How Do Chan and Shakespeare Define Love

Do you believe in love?

How do you define love? How do you react to the statement that I love him or her the first time I see him or her? Are you going to call it “love” when you see the person for the first time? Is attraction love? Whatever you say, you all have the reasons to refuse to accept and believe what others say. We need to consider two perspectives from William Shakespeare and Jose Mari Chan about life and love.

A photo taken from Marwa Abdelghani at https://thetempest.co/2015/07/02/life-love/are-women-more-emotional-than-men/

SONNET 116 By William Shakespeare

      • Let me not to the marriage of true minds
      • Admit impediments. Love is not love
      • Which alters when it alteration finds,
      • Or bends with the remover to remove.
      • O no! it is an ever-fixed mark
      • That looks on tempests and is never shaken;
      • It is the star to every wand’ring bark,
      • Whose worth’s unknown, although his height be taken.
      • Love’s not Time’s fool, though rosy lips and cheeks
      • Within his bending sickle’s compass come;
      • Love alters not with his brief hours and weeks,
      • But bears it out even to the edge of doom.
      • If this be error and upon me prov’d,
      • I never writ, nor no man ever lov’d.

According to William Shakespeare, “love” is not “love” if it alters. If it changes, it does not mean love. He says that “Love alters not with his brief hours and weeks,

But bears it out even to the edge of doom” means that love does not change. It does not alter even the slightest time. Love must be longstanding until death or to the edge of doom. Shakespeare challenges critics and readers to prove him wrong about his assertions and observations about love.  

CONSTANT CHANGE By Jose Mari Chan

      • We’re on the road, we move from place to place
      • And oftentimes when I’m about to call it home
      • We’d have to move along
      • Life is a constant change
      • The friends we know, we meet along the way
      • Too soon the times we share, form part of yesterday
      • ‘Cause life’s a constant change
      • And nothing stays the same, oh no
      • Clouds that move across the skies
      • Are changing form before our very eyes
      • Why couldn’t we keep time from movin’ on?
      • Hold on to all the years before this moment’s gone?
      • Why must we live the days at such a frightening pace?
      • We’re all like clouds that move across the skies
      • And changing form before our very eyes
      • Have we outgrown our Peter Pans and wings?
      • We’ve simply grown too old for tales of knights and kings
      • ‘Cause life’s a constant change
      • And nothing stays the same, oh no

Jose Mari Chan declares that life is a constant change. It means that all actions, events, objects, and things in this world change. Jose Mari Chan asserts that all things come and go and that people are travelers on the road that moves from place to place. He mentions that people sometimes stay a bit longer to call the place home but that they have to move along. It is because things happen and change. Since there is no permanence in this world, all things change. In other words, we are all subjects to change, like love.

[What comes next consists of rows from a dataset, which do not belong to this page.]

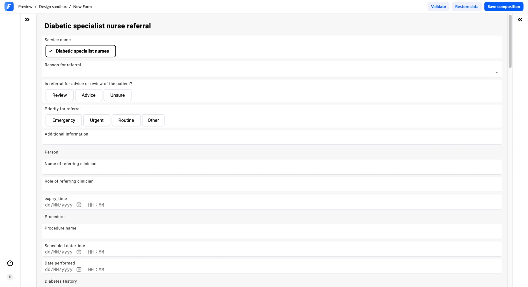Open the help question mark icon

click(10, 263)
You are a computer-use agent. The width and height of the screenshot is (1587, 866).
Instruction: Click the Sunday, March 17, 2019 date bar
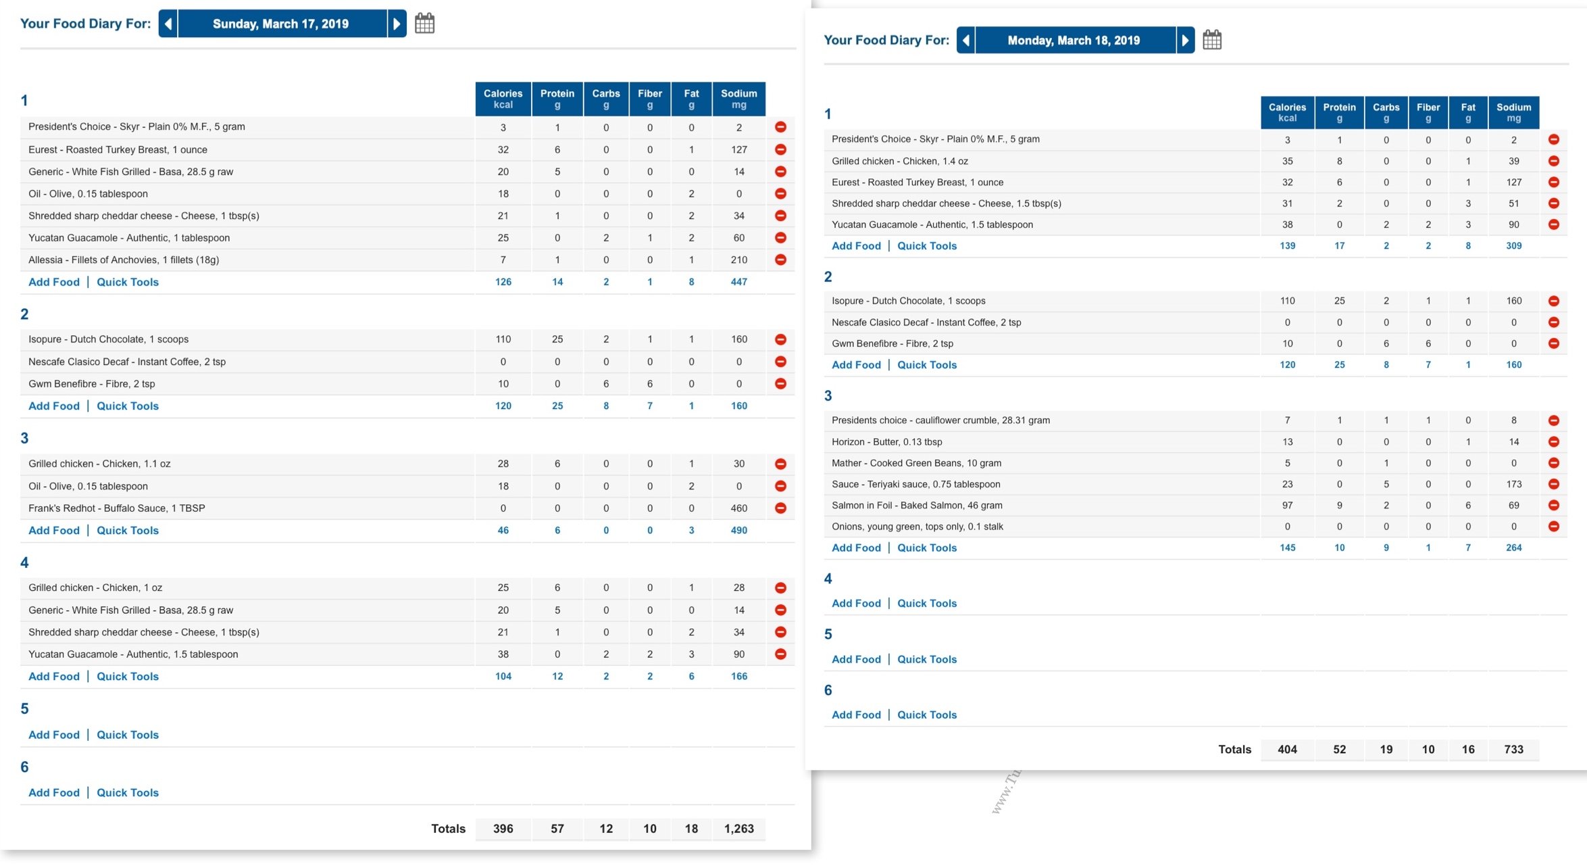[x=282, y=24]
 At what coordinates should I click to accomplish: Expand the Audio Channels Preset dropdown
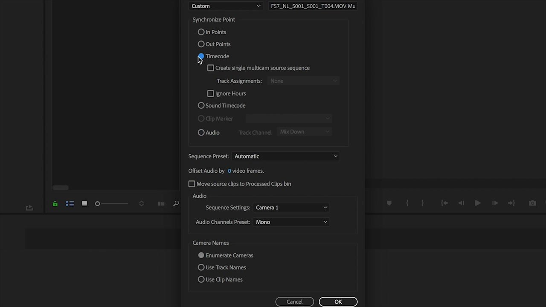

Indeed, Jose Mari Chan supports Shakespeare’s definition of love. As Shakespeare states that all things change, he means that love changes. Love fades. Jose Mari Chan observes this for years and notes that people and other things are travelers in the world and in this nick of time. As Shakespeare says, “love” is not “love” if it fades, will you still refuse to believe him? Are you gonna deny Jose Mari Chan’s assertion of the impermanence of life and all things? You do the math!